企業のメンタルヘルス対策を効果的に実施するためには、従業員がメンタルヘルスに関し理解している状態が不可欠です。メンタルヘルス対策は、従業員がその目的を理解していなければ効果は発揮されません。例えば従業員向けにメンタルヘルス研修を開催する、チラシ・リーフレット・ポスターを作成するなど、社内にメンタルヘルスの重要性を周知する活動も行いましょう。

企業のメンタルヘルス対策の事例

自社にとって効果的なメンタルヘルス対策が何か考える上で、他社がどのような取り組みを行っているのか参考にすることも大切です。ここでは、企業が実際に行ったメンタルヘルス対策の事例を紹介します。

ストレスチェックの結果を踏まえた職場環境改善活動の実施

国内の大手電子機器メーカーであるオムロン株式会社は、メンタルヘルス対策として職場環境改善活動に取り組みました。従来はストレスチェック後のフォローとして管理職に結果をフィードバックなどしか行っていない状況でしたが、結果を踏まえた職場改善まで踏み込むことを決定。ストレスチェックの共同実施者である保健師と連携を取りながら、ストレスチェックの結果を分析して各部署の問題点を明確化。問題解決につながるようなテーマのワークショップなどを実施し、従業員から好評を得ています。また、ストレスチェックの診断結果の見方や現状などを管理職が把握できるよう、保健師主体の管理職向けの説明会を実施し、管理職教育にも努めています。

メタルヘルスサポーター体制など制度の導入・改善

東海旅客鉄道株式会社では、メンタルヘルスサポーターの体制づくりが行われました。従来は社内の人事部署や健康管理センターがメンタルヘルス対策を担っていましたが、現場の従業員の中からメンタルヘルスサポーターを選出。このサポーターたちが中心となり、自分たちの職場に必要なメンタルヘルス対策を考えていくというものです。メンタルヘルス講習会や独自ストレスチェックの導入、コミュニケーション不足を防ぐための挨拶の実施などが企画され、実際に実施されました。この体制で、より現場に密着したメンタルヘルス対策が行われたとともに、部署におけるメンタルヘルスに関する理解も深まったようです。
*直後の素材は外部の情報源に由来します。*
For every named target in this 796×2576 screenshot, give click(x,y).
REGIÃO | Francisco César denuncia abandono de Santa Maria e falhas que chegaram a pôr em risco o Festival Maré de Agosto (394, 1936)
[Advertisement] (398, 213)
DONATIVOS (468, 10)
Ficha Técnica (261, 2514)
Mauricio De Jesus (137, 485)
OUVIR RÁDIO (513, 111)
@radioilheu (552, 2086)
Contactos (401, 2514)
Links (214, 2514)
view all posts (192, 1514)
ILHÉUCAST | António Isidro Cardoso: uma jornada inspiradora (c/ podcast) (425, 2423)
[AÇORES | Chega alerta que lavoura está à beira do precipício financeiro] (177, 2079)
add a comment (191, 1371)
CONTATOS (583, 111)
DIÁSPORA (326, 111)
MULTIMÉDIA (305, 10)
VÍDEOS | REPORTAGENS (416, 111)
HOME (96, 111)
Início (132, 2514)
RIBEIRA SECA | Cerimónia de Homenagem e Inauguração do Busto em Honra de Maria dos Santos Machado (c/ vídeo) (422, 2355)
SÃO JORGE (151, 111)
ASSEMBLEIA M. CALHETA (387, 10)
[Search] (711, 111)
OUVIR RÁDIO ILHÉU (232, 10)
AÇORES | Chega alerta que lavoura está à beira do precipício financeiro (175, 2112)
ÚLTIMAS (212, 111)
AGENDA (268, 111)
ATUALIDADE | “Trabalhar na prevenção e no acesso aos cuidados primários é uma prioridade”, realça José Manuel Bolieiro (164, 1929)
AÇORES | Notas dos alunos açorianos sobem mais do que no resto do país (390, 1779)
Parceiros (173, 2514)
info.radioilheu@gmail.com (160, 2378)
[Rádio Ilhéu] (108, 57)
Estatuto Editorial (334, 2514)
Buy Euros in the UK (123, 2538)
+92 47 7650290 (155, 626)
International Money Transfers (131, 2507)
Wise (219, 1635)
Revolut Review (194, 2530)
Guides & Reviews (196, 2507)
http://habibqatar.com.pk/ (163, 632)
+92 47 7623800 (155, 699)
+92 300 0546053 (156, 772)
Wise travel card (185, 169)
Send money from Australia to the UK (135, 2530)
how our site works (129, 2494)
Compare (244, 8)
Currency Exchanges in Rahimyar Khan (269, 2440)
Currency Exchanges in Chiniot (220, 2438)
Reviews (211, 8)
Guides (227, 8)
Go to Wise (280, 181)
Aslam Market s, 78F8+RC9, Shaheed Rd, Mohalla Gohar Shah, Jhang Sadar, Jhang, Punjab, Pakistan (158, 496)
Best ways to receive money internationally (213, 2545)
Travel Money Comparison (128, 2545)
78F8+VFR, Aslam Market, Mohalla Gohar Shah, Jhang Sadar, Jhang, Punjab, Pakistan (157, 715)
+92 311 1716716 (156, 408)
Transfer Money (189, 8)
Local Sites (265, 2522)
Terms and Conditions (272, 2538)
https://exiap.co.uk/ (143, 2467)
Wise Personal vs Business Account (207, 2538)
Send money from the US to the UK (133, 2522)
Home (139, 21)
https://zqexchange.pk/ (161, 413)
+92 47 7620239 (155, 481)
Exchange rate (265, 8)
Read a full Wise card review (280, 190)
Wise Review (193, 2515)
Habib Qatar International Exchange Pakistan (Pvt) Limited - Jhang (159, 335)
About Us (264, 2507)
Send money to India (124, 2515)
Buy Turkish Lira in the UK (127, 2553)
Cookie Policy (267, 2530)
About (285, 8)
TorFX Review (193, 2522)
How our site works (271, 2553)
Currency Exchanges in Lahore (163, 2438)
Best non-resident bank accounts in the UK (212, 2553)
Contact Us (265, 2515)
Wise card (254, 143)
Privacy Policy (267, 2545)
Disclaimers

また、ストレスチェックの結果を詳しく分析し、若年・中堅社員それぞれの課題を明確化し、ワークエンゲージメントをアップさせるために必要な制度などを導入しました。例えば若年社員に向けては表彰制度の改善や社員の提案を汲み取り活かすためのプロジェクトの実施、中堅社員に向けてはトレーナー制度の改善などです。さまざまな年代の社員が参加できるレクリエーションの企画など、コミュニケーション強化を図るための取り組みもなされました。職場環境の改善や新しい制度の導入などにより、従業員が意欲を高めやすく、つながりのある職場づくりに活かされています。

相談窓口の仕組み改善

通信教育や出版の大手企業である株式会社ベネッセコーポレーションでは、従業員の相談窓口の間口を広げる取り組みを行いました。具体的には、最初に全体の相談を受け付ける窓口にコンタクトし、窓口側で相談内容から適切な支援につなげるという仕組みです。悩みを抱えても、その悩みがどのような種類のものであるのか、誰に相談するのが適切なのか、よくわからないという従業員もいるはずです。相談先が明確でないと、悩みを打ち明けるハードルが高くなり、メンタルヘルスの悪化につながっていってしまう可能性も。窓口サイドで悩みと適切な支援をつなぐ役割を担うことによって、より相談しやすい体制づくりが叶えられています。

メンタルヘルス対策は従業員・企業にどちらにとっても重要

企業が効果的なメンタルヘルス対策を実施できれば、従業員はメンタルを安定させやすくなり、安心して仕事に取り組むことができるでしょう。また、従業員に配慮した職場環境整備に力を入れる姿勢が評価され、企業のイメージアップや求人の応募者増などにつながる可能性もあります。ぜひこの記事を参考にしながら、自社に必要なメンタルヘルス対策を検討してみてください。